» EXERCISE REQUIREMENTS
For every record here, output an exact copy.

» PROVIDED RECORDS
★ ★ ★ ★

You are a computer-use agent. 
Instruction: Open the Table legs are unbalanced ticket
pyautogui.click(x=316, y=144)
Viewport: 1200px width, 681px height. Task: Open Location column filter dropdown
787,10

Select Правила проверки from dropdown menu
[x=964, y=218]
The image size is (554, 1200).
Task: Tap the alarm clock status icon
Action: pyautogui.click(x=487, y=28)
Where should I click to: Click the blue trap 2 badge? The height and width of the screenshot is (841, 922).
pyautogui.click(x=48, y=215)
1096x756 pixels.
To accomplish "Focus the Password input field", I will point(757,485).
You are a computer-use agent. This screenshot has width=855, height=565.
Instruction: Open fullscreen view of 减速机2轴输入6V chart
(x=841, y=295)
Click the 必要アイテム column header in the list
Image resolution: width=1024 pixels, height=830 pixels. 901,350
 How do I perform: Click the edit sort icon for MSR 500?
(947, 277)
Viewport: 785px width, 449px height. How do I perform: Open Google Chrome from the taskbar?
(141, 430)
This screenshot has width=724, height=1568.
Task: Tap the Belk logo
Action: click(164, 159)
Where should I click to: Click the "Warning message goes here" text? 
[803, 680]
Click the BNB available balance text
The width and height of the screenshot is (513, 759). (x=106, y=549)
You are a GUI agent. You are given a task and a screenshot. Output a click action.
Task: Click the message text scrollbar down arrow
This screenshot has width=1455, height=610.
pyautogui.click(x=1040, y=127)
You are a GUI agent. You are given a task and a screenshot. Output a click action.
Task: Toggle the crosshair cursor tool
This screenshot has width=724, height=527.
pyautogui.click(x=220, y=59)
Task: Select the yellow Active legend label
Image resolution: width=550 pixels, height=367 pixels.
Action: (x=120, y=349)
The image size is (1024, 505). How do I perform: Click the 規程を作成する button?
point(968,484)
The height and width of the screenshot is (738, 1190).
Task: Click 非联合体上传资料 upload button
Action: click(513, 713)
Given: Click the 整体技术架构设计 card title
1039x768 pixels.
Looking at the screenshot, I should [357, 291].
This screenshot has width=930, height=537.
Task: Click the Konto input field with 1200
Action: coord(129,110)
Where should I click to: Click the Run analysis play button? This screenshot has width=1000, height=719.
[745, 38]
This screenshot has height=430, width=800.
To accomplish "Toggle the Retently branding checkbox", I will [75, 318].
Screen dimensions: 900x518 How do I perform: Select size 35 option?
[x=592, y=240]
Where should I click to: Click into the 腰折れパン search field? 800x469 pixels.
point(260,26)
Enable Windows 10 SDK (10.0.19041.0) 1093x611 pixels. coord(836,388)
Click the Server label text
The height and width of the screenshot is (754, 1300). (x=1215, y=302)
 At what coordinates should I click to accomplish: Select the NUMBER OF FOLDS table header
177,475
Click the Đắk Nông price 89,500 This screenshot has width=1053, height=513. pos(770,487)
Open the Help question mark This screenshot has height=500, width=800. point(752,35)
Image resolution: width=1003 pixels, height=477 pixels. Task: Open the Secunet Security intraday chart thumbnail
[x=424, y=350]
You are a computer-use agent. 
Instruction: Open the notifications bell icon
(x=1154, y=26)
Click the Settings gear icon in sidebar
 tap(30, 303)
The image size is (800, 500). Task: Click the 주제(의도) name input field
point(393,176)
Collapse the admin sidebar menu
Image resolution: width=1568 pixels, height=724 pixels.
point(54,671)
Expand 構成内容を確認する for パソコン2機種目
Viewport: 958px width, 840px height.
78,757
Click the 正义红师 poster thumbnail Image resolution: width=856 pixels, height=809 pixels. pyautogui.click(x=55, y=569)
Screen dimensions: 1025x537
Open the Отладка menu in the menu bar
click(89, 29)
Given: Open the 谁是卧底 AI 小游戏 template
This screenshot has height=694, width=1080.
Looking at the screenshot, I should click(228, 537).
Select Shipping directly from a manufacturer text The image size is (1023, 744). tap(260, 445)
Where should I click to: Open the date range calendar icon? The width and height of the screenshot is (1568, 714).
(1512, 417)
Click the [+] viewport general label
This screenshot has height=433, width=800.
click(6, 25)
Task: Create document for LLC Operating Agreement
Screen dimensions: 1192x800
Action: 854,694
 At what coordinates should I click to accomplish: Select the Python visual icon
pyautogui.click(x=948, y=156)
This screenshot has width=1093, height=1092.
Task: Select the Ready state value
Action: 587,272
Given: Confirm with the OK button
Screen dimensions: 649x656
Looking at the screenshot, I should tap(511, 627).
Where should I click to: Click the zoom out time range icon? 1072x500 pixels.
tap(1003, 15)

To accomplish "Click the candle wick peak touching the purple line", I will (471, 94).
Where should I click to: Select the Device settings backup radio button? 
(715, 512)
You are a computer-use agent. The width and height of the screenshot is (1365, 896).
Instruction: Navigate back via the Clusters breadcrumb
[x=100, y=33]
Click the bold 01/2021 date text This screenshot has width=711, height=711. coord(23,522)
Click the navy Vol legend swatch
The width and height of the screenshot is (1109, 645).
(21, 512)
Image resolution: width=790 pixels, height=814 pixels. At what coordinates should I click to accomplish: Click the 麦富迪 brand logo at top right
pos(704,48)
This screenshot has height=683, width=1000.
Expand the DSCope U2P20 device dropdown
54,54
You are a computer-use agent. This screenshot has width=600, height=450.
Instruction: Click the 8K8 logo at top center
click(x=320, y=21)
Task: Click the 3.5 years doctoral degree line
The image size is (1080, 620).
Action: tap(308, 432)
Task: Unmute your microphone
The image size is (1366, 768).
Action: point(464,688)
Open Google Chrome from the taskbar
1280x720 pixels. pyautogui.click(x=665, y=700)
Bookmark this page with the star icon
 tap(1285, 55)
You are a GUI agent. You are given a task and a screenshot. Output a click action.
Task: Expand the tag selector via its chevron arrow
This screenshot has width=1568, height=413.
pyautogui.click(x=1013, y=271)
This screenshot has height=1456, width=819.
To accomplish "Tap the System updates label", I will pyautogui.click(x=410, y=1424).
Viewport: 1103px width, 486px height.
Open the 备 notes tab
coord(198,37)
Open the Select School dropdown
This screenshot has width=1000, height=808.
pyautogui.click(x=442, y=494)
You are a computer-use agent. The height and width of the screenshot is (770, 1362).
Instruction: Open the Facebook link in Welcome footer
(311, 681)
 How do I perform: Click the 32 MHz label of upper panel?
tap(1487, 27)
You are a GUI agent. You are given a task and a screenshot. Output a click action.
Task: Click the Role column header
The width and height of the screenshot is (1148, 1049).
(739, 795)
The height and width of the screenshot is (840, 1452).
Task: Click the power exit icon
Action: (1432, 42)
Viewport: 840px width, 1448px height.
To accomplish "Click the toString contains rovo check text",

★ ★ ★ ★

» REPLY
You are a computer-use agent. 
Instruction: Open the Table legs are unbalanced ticket
pyautogui.click(x=316, y=144)
Viewport: 1200px width, 681px height. Task: Open Location column filter dropdown
787,10

Select Правила проверки from dropdown menu
[x=964, y=218]
The image size is (554, 1200).
Task: Tap the alarm clock status icon
Action: pyautogui.click(x=487, y=28)
Where should I click to: Click the blue trap 2 badge? The height and width of the screenshot is (841, 922).
pyautogui.click(x=48, y=215)
1096x756 pixels.
To accomplish "Focus the Password input field", I will point(757,485).
You are a computer-use agent. This screenshot has width=855, height=565.
Instruction: Open fullscreen view of 减速机2轴输入6V chart
(x=841, y=295)
Click the 必要アイテム column header in the list
Image resolution: width=1024 pixels, height=830 pixels. 901,350
 How do I perform: Click the edit sort icon for MSR 500?
(947, 277)
Viewport: 785px width, 449px height. How do I perform: Open Google Chrome from the taskbar?
(141, 430)
This screenshot has width=724, height=1568.
Task: Tap the Belk logo
Action: click(164, 159)
Where should I click to: Click the "Warning message goes here" text? 
[803, 680]
Click the BNB available balance text
The width and height of the screenshot is (513, 759). (x=106, y=549)
You are a GUI agent. You are given a task and a screenshot. Output a click action.
Task: Click the message text scrollbar down arrow
This screenshot has width=1455, height=610.
pyautogui.click(x=1040, y=127)
You are a GUI agent. You are given a task and a screenshot. Output a click action.
Task: Toggle the crosshair cursor tool
This screenshot has width=724, height=527.
pyautogui.click(x=220, y=59)
Task: Select the yellow Active legend label
Image resolution: width=550 pixels, height=367 pixels.
Action: (x=120, y=349)
The image size is (1024, 505). How do I perform: Click the 規程を作成する button?
point(968,484)
The height and width of the screenshot is (738, 1190).
Task: Click 非联合体上传资料 upload button
Action: click(513, 713)
Given: Click the 整体技术架构设计 card title
1039x768 pixels.
Looking at the screenshot, I should [357, 291].
This screenshot has width=930, height=537.
Task: Click the Konto input field with 1200
Action: coord(129,110)
Where should I click to: Click the Run analysis play button? This screenshot has width=1000, height=719.
[745, 38]
This screenshot has height=430, width=800.
To accomplish "Toggle the Retently branding checkbox", I will [75, 318].
Screen dimensions: 900x518 How do I perform: Select size 35 option?
[x=592, y=240]
Where should I click to: Click into the 腰折れパン search field? 800x469 pixels.
point(260,26)
Enable Windows 10 SDK (10.0.19041.0) 1093x611 pixels. coord(836,388)
Click the Server label text
The height and width of the screenshot is (754, 1300). (x=1215, y=302)
 At what coordinates should I click to accomplish: Select the NUMBER OF FOLDS table header
177,475
Click the Đắk Nông price 89,500 This screenshot has width=1053, height=513. pos(770,487)
Open the Help question mark This screenshot has height=500, width=800. point(752,35)
Image resolution: width=1003 pixels, height=477 pixels. Task: Open the Secunet Security intraday chart thumbnail
[x=424, y=350]
You are a computer-use agent. 
Instruction: Open the notifications bell icon
(x=1154, y=26)
Click the Settings gear icon in sidebar
 tap(30, 303)
The image size is (800, 500). Task: Click the 주제(의도) name input field
point(393,176)
Collapse the admin sidebar menu
Image resolution: width=1568 pixels, height=724 pixels.
point(54,671)
Expand 構成内容を確認する for パソコン2機種目
Viewport: 958px width, 840px height.
78,757
Click the 正义红师 poster thumbnail Image resolution: width=856 pixels, height=809 pixels. pyautogui.click(x=55, y=569)
Screen dimensions: 1025x537
Open the Отладка menu in the menu bar
click(89, 29)
Given: Open the 谁是卧底 AI 小游戏 template
This screenshot has height=694, width=1080.
Looking at the screenshot, I should click(228, 537).
Select Shipping directly from a manufacturer text The image size is (1023, 744). tap(260, 445)
Where should I click to: Open the date range calendar icon? The width and height of the screenshot is (1568, 714).
(1512, 417)
Click the [+] viewport general label
This screenshot has height=433, width=800.
click(6, 25)
Task: Create document for LLC Operating Agreement
Screen dimensions: 1192x800
Action: 854,694
 At what coordinates should I click to accomplish: Select the Python visual icon
pyautogui.click(x=948, y=156)
This screenshot has width=1093, height=1092.
Task: Select the Ready state value
Action: 587,272
Given: Confirm with the OK button
Screen dimensions: 649x656
Looking at the screenshot, I should tap(511, 627).
Where should I click to: Click the zoom out time range icon? 1072x500 pixels.
tap(1003, 15)

To accomplish "Click the candle wick peak touching the purple line", I will (471, 94).
Where should I click to: Select the Device settings backup radio button? 
(715, 512)
You are a computer-use agent. The width and height of the screenshot is (1365, 896).
Instruction: Navigate back via the Clusters breadcrumb
[x=100, y=33]
Click the bold 01/2021 date text This screenshot has width=711, height=711. coord(23,522)
Click the navy Vol legend swatch
The width and height of the screenshot is (1109, 645).
(21, 512)
Image resolution: width=790 pixels, height=814 pixels. At what coordinates should I click to accomplish: Click the 麦富迪 brand logo at top right
pos(704,48)
This screenshot has height=683, width=1000.
Expand the DSCope U2P20 device dropdown
54,54
You are a computer-use agent. This screenshot has width=600, height=450.
Instruction: Click the 8K8 logo at top center
click(x=320, y=21)
Task: Click the 3.5 years doctoral degree line
The image size is (1080, 620).
Action: tap(308, 432)
Task: Unmute your microphone
The image size is (1366, 768).
Action: point(464,688)
Open Google Chrome from the taskbar
1280x720 pixels. pyautogui.click(x=665, y=700)
Bookmark this page with the star icon
 tap(1285, 55)
You are a GUI agent. You are given a task and a screenshot. Output a click action.
Task: Expand the tag selector via its chevron arrow
This screenshot has width=1568, height=413.
pyautogui.click(x=1013, y=271)
This screenshot has height=1456, width=819.
To accomplish "Tap the System updates label", I will pyautogui.click(x=410, y=1424).
Viewport: 1103px width, 486px height.
Open the 备 notes tab
coord(198,37)
Open the Select School dropdown
This screenshot has width=1000, height=808.
pyautogui.click(x=442, y=494)
You are a computer-use agent. The height and width of the screenshot is (770, 1362).
Instruction: Open the Facebook link in Welcome footer
(311, 681)
 How do I perform: Click the 32 MHz label of upper panel?
tap(1487, 27)
You are a GUI agent. You are given a task and a screenshot. Output a click action.
Task: Click the Role column header
The width and height of the screenshot is (1148, 1049).
(739, 795)
The height and width of the screenshot is (840, 1452).
Task: Click the power exit icon
Action: (1432, 42)
Viewport: 840px width, 1448px height.
To accomplish "Click the toString contains rovo check text",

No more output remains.